Why do some people spend their time thinking about accomplishing tasks whereas others tend to reflect on their relationships? What personal characteristics determine whether people will flourish versus flounder in particular domains? Why are some people successful at reaching their personal goals whereas others fail when faced with distractions and obstacles? Why do some individuals display enhanced well-being after reaching their goals whereas others do not? These are the types of questions that motivational researchers have sought to answer over the past 50 years. The classic approach to these questions involved the assessment of individual differences in the strength of psychological needs for achievement, affiliation, and power. Such needs were conceptualized as relatively stable dispositions that are learned early in life and that predispose individuals to strive for certain classes of goals. Whether such needs are best measured through content-analysis of verbal material or via self-report of goal preferences has been the topic of lively debate. More recently, an alternative conception of needs as necessary psychological nutriments rather than collections of desires has been proposed. Three essential needs have been identified – for autonomy, competence, and relatedness – and the focus has shifted to examining the extent to which goal selection and subsequent self-regulatory efforts support versus hinder the satisfaction of these needs.

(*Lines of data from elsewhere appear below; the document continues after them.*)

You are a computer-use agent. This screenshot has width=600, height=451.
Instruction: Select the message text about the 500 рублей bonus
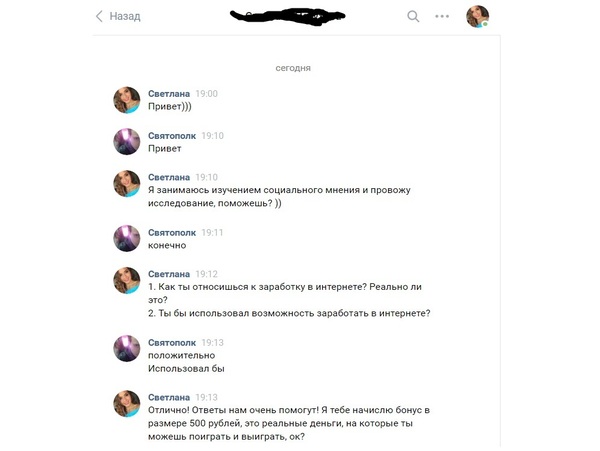coord(289,423)
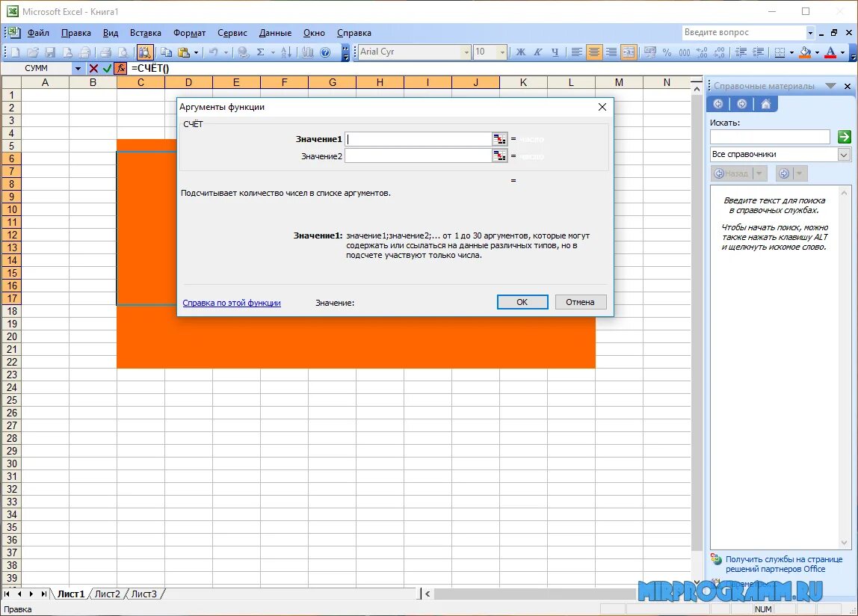Open the Borders dropdown arrow

pyautogui.click(x=791, y=52)
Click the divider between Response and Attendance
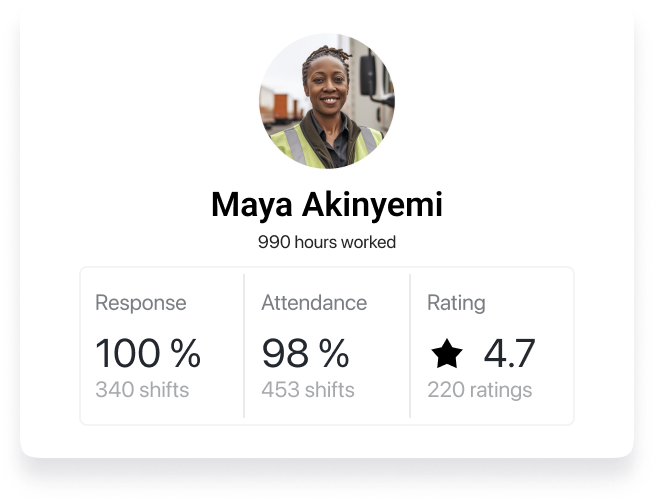 pos(244,346)
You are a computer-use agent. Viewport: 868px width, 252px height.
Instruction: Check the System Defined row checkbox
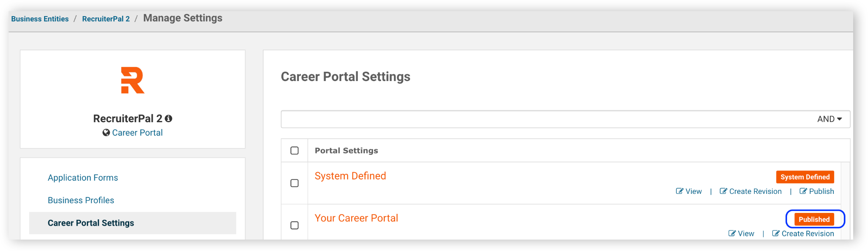(295, 183)
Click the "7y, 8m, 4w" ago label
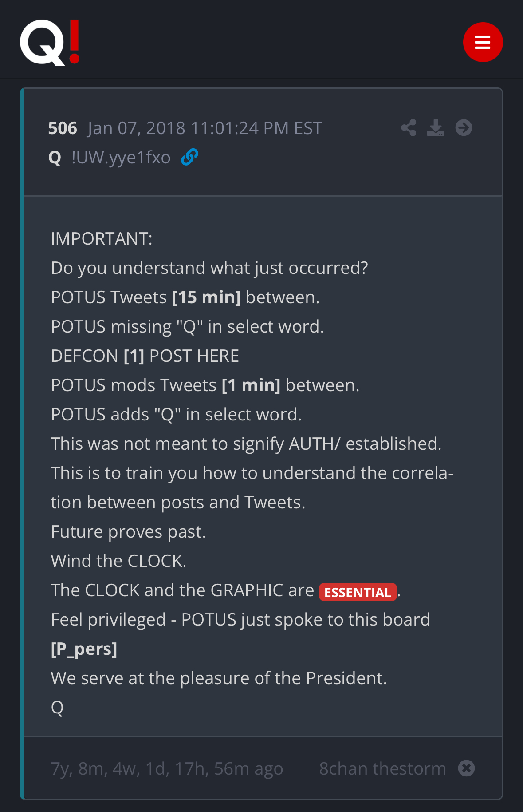 167,768
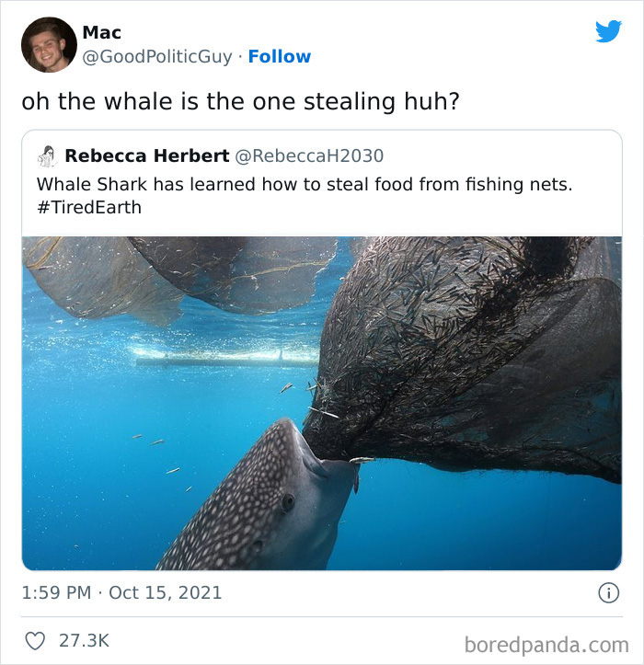Screen dimensions: 644x665
Task: Visit the @RebeccaH2030 handle
Action: coord(309,155)
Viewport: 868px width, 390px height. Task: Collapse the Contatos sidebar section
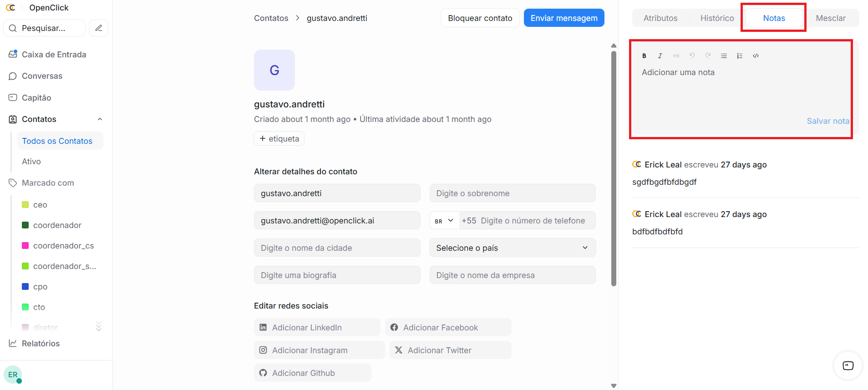[x=100, y=119]
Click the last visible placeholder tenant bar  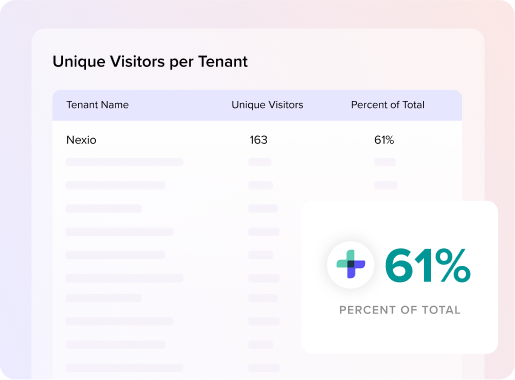[124, 368]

Assessing Motives in Imaginative Story Content

Fifty years have passed since McClelland, Atkinson, and their colleagues (1953) began a research tradition founded on the assumption that there is a pattern and organization to the flow of human behaviour which can partly be understood in terms of underlying psychological motive dispositions such as the need for achievement or the need for affiliation. These psychological motives were conceptualized as enduring features of personality that energized, directed, and selected wide varieties of behaviour and experience. Individual differences in the strength of various motives were thought to be most directly assessed by examining the content of people's imaginative thoughts. This belief was based on the assumption that expressive behaviours, such as fantasies, reflected internal motive dispositions more uniquely than did perception, action, or judgement which are strongly influenced by determinants in external reality (McClelland, 1988).

The most widely used motive scoring system was developed to assess the need for achievement. Respondents are asked to write brief stories in response to four to six ambiguous picture cues (e.g. a picture of an architect at his desk with a photo of his family in front of him). The written stories are coded according to a detailed and explicit scoring system. Scoring is based on the presence and level of elaboration of achievement themes. The scoring system was developed by comparing the thematic content of stories told by individuals whose achievement motive had been experimentally aroused versus participants in a neutral condition. The nAch scoring system is objective, quantitative, and yields high levels of agreement among trained coders. It has been validated with participants from cultures as diverse as Germany, Japan, and Brazil. Similar scoring systems were developed to assess the needs for power and affiliation. The most recent versions of the content-coding systems for social motives are available in the Handbook of Thematic Content Analysis (Smith, 1992). (Table 1 provides references for all instruments discussed in the present entry.)